EXERCISE: Reproduce all of the data that follows, character for character.

DATA SHOWN:
/---

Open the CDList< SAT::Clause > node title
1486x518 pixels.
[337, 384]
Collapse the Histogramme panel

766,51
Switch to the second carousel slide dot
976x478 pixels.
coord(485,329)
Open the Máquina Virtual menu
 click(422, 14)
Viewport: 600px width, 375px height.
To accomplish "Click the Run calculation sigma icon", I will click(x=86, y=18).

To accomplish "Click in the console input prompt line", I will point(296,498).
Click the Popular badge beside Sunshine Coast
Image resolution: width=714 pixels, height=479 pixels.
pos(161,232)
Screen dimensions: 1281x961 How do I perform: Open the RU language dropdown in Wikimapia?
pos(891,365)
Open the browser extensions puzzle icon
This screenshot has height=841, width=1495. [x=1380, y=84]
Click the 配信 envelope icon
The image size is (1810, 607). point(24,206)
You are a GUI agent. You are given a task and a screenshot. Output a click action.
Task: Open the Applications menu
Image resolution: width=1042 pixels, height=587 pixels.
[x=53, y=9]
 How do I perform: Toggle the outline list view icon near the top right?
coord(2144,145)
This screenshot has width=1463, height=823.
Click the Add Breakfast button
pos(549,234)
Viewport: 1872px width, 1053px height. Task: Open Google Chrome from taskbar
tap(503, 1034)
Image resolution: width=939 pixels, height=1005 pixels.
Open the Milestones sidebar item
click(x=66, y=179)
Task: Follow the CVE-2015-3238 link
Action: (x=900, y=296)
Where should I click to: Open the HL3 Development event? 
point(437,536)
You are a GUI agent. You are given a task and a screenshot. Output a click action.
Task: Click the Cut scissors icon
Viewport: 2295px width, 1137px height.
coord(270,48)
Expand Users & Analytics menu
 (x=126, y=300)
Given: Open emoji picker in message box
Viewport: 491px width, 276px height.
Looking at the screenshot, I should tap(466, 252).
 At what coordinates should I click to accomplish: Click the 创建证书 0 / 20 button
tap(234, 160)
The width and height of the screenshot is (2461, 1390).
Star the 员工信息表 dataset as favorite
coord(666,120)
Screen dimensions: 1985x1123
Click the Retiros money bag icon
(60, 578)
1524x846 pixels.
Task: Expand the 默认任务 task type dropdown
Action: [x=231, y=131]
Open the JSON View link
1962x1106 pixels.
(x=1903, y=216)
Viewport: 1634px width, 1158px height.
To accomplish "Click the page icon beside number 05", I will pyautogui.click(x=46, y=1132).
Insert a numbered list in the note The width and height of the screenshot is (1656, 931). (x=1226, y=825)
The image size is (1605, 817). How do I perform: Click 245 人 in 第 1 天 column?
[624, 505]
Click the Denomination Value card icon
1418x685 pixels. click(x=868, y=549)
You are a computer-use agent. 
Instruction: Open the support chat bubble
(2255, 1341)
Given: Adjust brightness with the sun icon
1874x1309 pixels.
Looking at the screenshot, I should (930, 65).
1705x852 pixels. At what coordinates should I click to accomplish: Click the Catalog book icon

\---

SOLUTION TO THIS EXERCISE:
Open the CDList< SAT::Clause > node title
1486x518 pixels.
[337, 384]
Collapse the Histogramme panel

766,51
Switch to the second carousel slide dot
976x478 pixels.
coord(485,329)
Open the Máquina Virtual menu
 click(422, 14)
Viewport: 600px width, 375px height.
To accomplish "Click the Run calculation sigma icon", I will click(x=86, y=18).

To accomplish "Click in the console input prompt line", I will point(296,498).
Click the Popular badge beside Sunshine Coast
Image resolution: width=714 pixels, height=479 pixels.
pos(161,232)
Screen dimensions: 1281x961 How do I perform: Open the RU language dropdown in Wikimapia?
pos(891,365)
Open the browser extensions puzzle icon
This screenshot has height=841, width=1495. [x=1380, y=84]
Click the 配信 envelope icon
The image size is (1810, 607). point(24,206)
You are a GUI agent. You are given a task and a screenshot. Output a click action.
Task: Open the Applications menu
Image resolution: width=1042 pixels, height=587 pixels.
[x=53, y=9]
 How do I perform: Toggle the outline list view icon near the top right?
coord(2144,145)
This screenshot has width=1463, height=823.
Click the Add Breakfast button
pos(549,234)
Viewport: 1872px width, 1053px height. Task: Open Google Chrome from taskbar
tap(503, 1034)
Image resolution: width=939 pixels, height=1005 pixels.
Open the Milestones sidebar item
click(x=66, y=179)
Task: Follow the CVE-2015-3238 link
Action: (x=900, y=296)
Where should I click to: Open the HL3 Development event? 
point(437,536)
You are a GUI agent. You are given a task and a screenshot. Output a click action.
Task: Click the Cut scissors icon
Viewport: 2295px width, 1137px height.
coord(270,48)
Expand Users & Analytics menu
 (x=126, y=300)
Given: Open emoji picker in message box
Viewport: 491px width, 276px height.
Looking at the screenshot, I should tap(466, 252).
 At what coordinates should I click to accomplish: Click the 创建证书 0 / 20 button
tap(234, 160)
The width and height of the screenshot is (2461, 1390).
Star the 员工信息表 dataset as favorite
coord(666,120)
Screen dimensions: 1985x1123
Click the Retiros money bag icon
(60, 578)
1524x846 pixels.
Task: Expand the 默认任务 task type dropdown
Action: [x=231, y=131]
Open the JSON View link
1962x1106 pixels.
(x=1903, y=216)
Viewport: 1634px width, 1158px height.
To accomplish "Click the page icon beside number 05", I will pyautogui.click(x=46, y=1132).
Insert a numbered list in the note The width and height of the screenshot is (1656, 931). (x=1226, y=825)
The image size is (1605, 817). How do I perform: Click 245 人 in 第 1 天 column?
[624, 505]
Click the Denomination Value card icon
1418x685 pixels. click(x=868, y=549)
You are a computer-use agent. 
Instruction: Open the support chat bubble
(2255, 1341)
Given: Adjust brightness with the sun icon
1874x1309 pixels.
Looking at the screenshot, I should (930, 65).
1705x852 pixels. At what coordinates should I click to accomplish: Click the Catalog book icon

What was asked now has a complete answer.